Depends on how good their current public transport is, and whether they improve as well. Naturally, when cars become self-driving, so will buses. They will run more frequently.
No, we’re talking about a company like Uber owning a huge fleet of self-driving cars. That’s why Uber is investing in self-driving technology. The intent is to eliminate human drivers and private car owners.
It’s a solved issue. In places where most people commute by car, workplaces have parking lots big enough for their employees’ cars. With on-demand self-driving cars, they will require at most the same amount of parking space, and likely much less.
That is what I suggested. The “operator” is Uber and its competitors who own fleets of self-driving cars. We already have technology to pay for toll roads wirelessly - no new technology required.
Yes, but I expect the cars will be stopped most of the time. Perhaps better to say they will be parked on the road, but get out of the way of any car that is carrying a passenger.
The car doesn’t have to be parked next to the store while you shop. It can drive a short distance and find an empty road to sit at, then come and pick you up when you are ready to leave. It can wait on a road, or find a nearby parking lot, or keep driving around the block if that’s the only option available.
The owner of the car is a national corporation, so a road trip is no more of a problem than a one-way car rental. And of course such a service will allow you to retain a car (for a small hourly fee) while your stuff is in the car. You would do the same if you go on an all-day shopping spree.
Your Uber doesn’t have to wait at the curb, or in the store parking lot. It will wait wherever it can, and pick you up when you are ready.
If you decide to buy your own self-driving car, it will do the same.
First, cost has absolutely NOTHING to do with price. Price has to do with what the market will bear, and I doubt that it will bear more than the existing cost per mile for car ownership, except in the situations where people are willing to pay a premium- going out drinking, going places where there’s limited parking, or their personal car and public transit are unavailable. Otherwise why would someone pay more for the same service they already get by owning their car?

**The data:**

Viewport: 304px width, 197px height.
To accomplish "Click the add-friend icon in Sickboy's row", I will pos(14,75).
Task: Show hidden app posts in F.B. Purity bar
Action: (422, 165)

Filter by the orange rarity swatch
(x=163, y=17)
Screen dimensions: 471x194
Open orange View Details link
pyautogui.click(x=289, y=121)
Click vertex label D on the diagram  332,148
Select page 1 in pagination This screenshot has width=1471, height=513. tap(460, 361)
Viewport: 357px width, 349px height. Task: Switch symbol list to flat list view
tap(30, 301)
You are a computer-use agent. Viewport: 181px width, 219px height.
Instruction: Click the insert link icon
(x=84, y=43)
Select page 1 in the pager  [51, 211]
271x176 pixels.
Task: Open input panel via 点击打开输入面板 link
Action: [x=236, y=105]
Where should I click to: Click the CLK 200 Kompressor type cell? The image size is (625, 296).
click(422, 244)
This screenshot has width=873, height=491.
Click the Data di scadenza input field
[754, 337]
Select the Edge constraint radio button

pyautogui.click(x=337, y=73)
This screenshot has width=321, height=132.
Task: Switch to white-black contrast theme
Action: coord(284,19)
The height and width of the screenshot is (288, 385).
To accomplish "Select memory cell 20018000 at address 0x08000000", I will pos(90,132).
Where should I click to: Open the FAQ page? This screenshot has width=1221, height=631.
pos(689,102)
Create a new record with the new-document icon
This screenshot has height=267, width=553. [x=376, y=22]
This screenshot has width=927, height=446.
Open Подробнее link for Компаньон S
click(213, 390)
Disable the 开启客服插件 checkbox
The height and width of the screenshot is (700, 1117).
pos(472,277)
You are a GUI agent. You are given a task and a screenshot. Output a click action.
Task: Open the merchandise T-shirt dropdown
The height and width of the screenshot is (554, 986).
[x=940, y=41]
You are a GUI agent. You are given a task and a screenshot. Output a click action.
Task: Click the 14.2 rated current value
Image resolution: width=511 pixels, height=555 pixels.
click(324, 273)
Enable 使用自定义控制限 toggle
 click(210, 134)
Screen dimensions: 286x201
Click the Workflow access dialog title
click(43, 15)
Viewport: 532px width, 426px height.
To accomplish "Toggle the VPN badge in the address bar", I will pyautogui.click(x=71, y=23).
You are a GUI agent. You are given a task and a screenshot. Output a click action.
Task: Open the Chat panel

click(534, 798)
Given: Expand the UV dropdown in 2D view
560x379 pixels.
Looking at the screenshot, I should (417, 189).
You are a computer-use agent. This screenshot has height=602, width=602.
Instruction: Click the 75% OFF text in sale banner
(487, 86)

**Your objective:**
Write the next part of the comments about self-driving cars, starting right after their last sentence.

**Exercise result:**
In your example, the AVUber would have to price themselves under my $1 for that trip and still make a profit in the bargain, which might be difficult, considering that the cars that a person would own themselves and not share and the AVUber cars would be identical, so costs would be similar if not identical.
I also imagine they could want to limit the number of cars that are part of the ridesharing network- that way, they can limit supply and raise the price they can charge, so they’d probably want to charge a fee for being part of the ridesharing network. That would also factor into the per-mile cost.
In short, I think that since the cars are the same, the per-mile costs would be essentially the same, and the AVUber would also have costs above and beyond that (licensing fees, profit, etc…) which a private owner would not have. It is true that there are situations where people are willing to pay a premium, but in the majority of trips, it would cost more for AVUber than owning your own car.
There are also unpredictable demands, and the best way I can put it is this: Try to get a cab in Manhattan when it’s raining! It’s a famous meme but it’s true. Ask me how I know.